Los soldados retrocedían cuando el hombre se acercaba demasiado. Como si estuviera enfermo. Enfermo de simplemente ser él. Enfermo de ser mexicano. Enfermo de llevar una virgen, como un tumor, acá en la espalda, y enfermo de no querer que le disparen.
¿A dónde iba? Ése era otro misterio. Pues se estaba internando en el monte. ¿Encontraría la basílica en algún momento? ¿O llevaba la figura a algún pueblo, a alguna familia, a algún altar en el cerro? ¿Sabía siquiera a dónde iba? Tal vez agarró la estatua de virgen, se la cargó en la espalda, y empezó a caminar sin rumbo definido sólo porque sí.
La calma se iba rompiendo. Porque cada pregunta que generaba el caminar lento de Carmelo, generaba preguntas a los soldados sobre sí mismos. ¿A dónde iban ellos? ¿Qué haría cualquiera de los dos bandos si ganaba? ¿Por qué? ¿Era por Carmelo por quien luchaban? ¿Esos eran ellos? ¿Carmelo podría representarlos? Pero por supuesto que no. Porque camina lento. Con la vista agachada, sin zapatos, y porque no nació de una mujer.
Todos empezaron a cuestionarse de dónde habían salido. Quizás de los mismos cultivos del campesino de barro. Quizá ellos también agachaban la vista, cargaban virgencitas en la espalda y temían que les disparasen. Dudaron, aunque suena a blasfemia, de su propia madre. ¿De verdad era aquella mujer sagrada quien los había parido? Sintieron que su madre en realidad estaba ahí, sobre la espalda de Carmelo. Vieron su propio nacimiento. Vieron sangrar la vagina de la virgen. Como se supone que sangra cada mes. No hay blasfemia en eso. Porque de ahí nacieron. De su útero. Todos. Y la cara de sus madres sustituyó a la cara de yeso de la virgen. Y respiró. ¡Carmelo estaba secuestrando a sus madres! Por eso su paso tan pesado. Por eso su mirada al piso. Su paso lento. Por eso.
Un terror silencioso se extendió entre todos. Si aquel era el hombre por el que luchaban ¿Qué eran ellos?
Carmelo no se iba. Con sus madres en la espalda. Seguía caminando lento.
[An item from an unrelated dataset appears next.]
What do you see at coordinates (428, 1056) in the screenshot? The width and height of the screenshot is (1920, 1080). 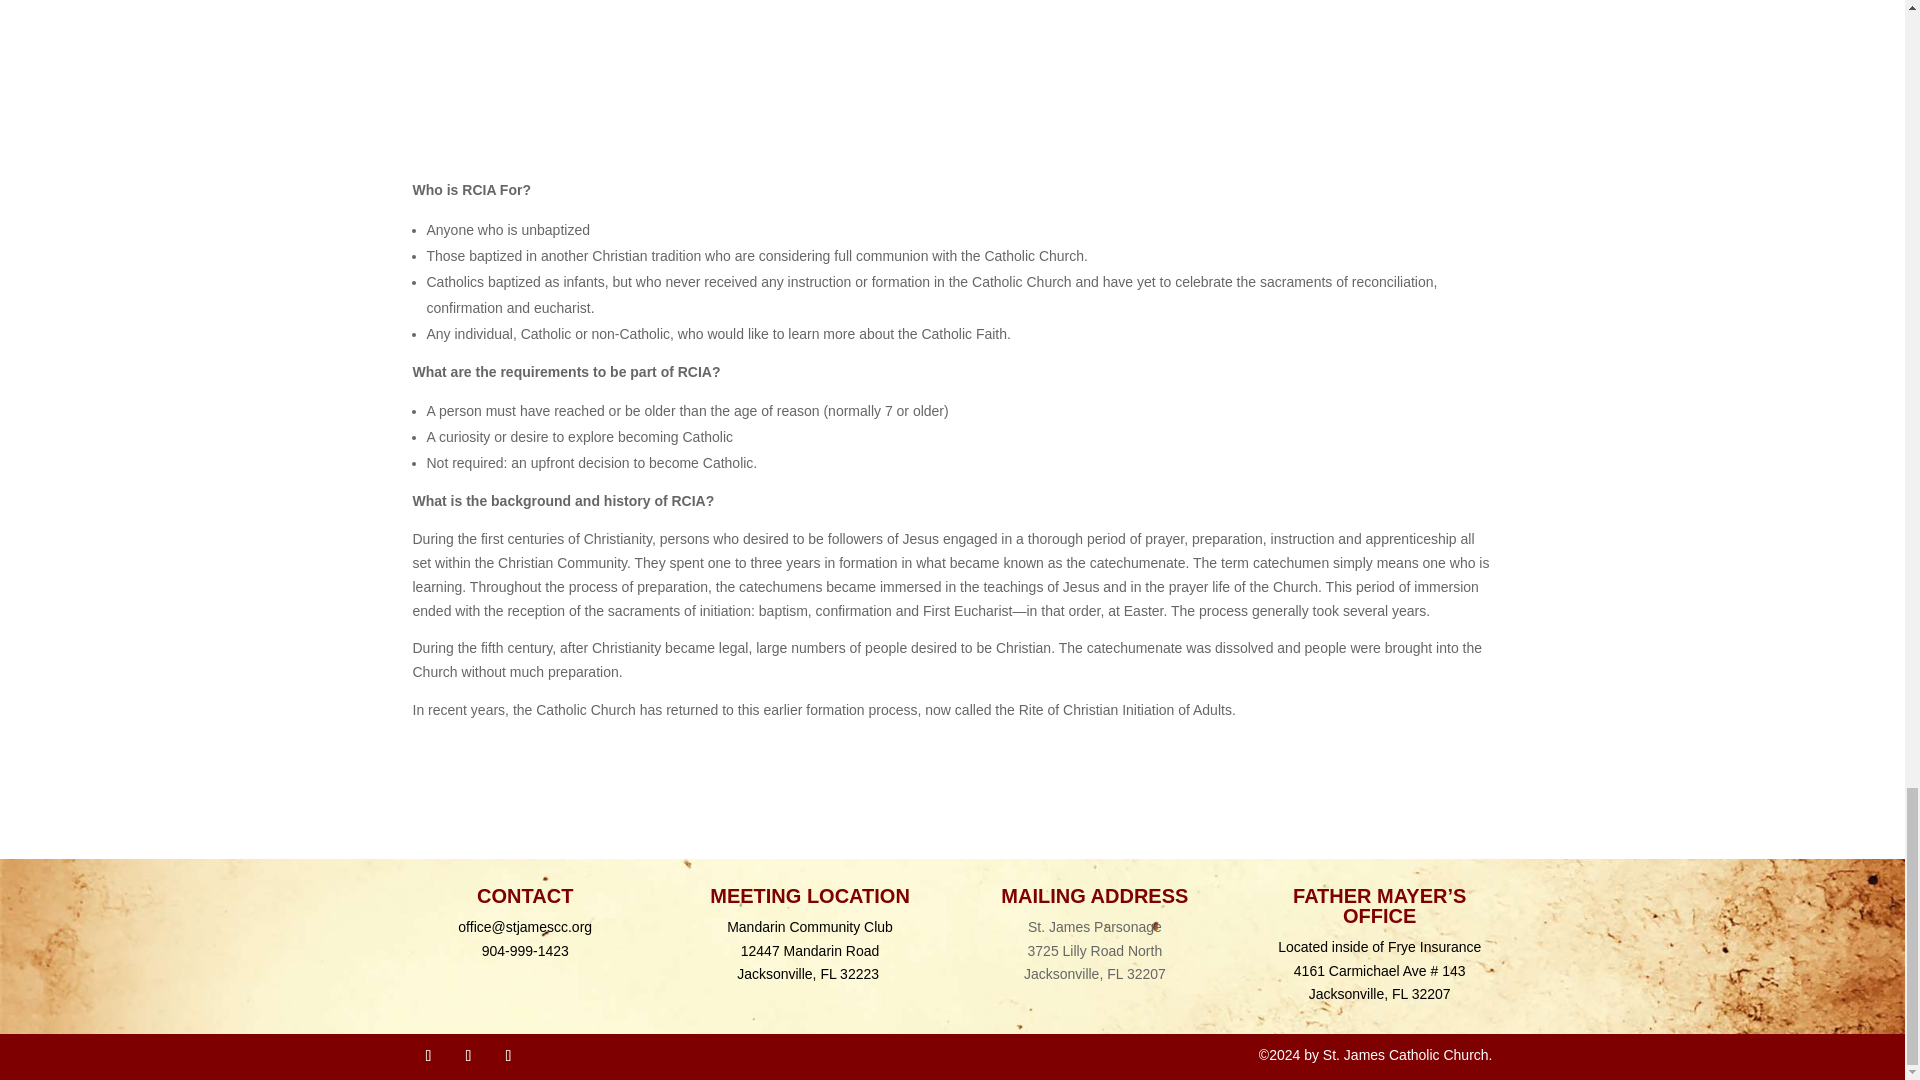 I see `Follow on Facebook` at bounding box center [428, 1056].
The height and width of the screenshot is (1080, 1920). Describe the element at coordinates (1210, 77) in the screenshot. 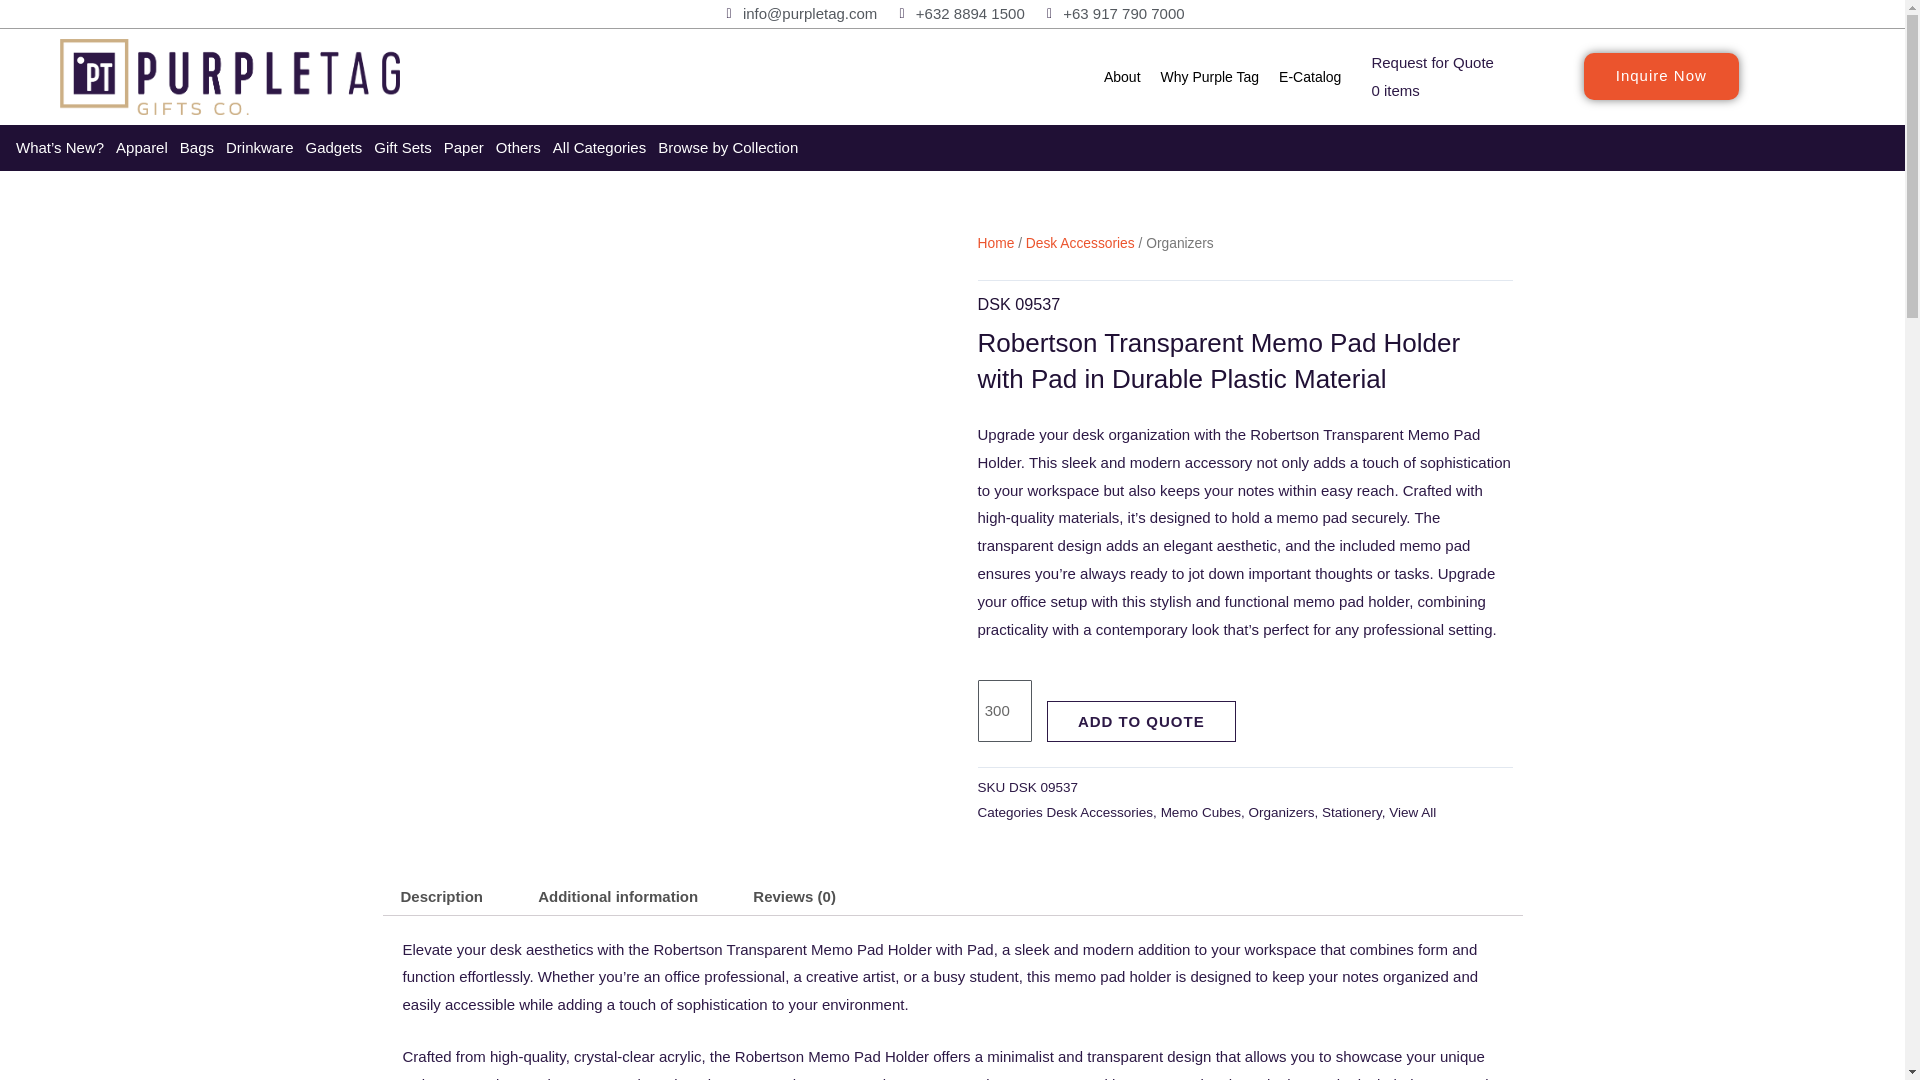

I see `Why Purple Tag` at that location.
Y los soldados sólo querían que se llevara a esa mujer. Sagrada y repudiable. Del corazón hinchado hasta desgarrarse. De la vagina violada y el útero profanado.
Los hijos de la chingada vieron a la chingada ahí encima. La vieron a los ojos. Viva. Respirando. La vieron sobre ellos mismos. Sobre Carmelo, hundiéndolo. Y sintieron pena por él. Por ellos. Pero él avanzaba para ella. Si no, se quedaría parado.
¿Cómo ayudarlo? Su destino era ése. Estar peleando constantemente contra todo. Ser una víctima por decisión. Que sus pies y sus manos sangren y sangren.
¿Cómo ayudarlo? ¿Cómo ayudarse?
Carmelo siguió caminando. Igual de lento. Y no se alteró cuando todo el pelotón de ambos bandos lo acribilló con balazos de pánico. Quedó a mitad del monte, sangrando, con pedacera de virgen sobre su cuerpo. Tizne blanco de yeso. Muerto. Violado. Chingado.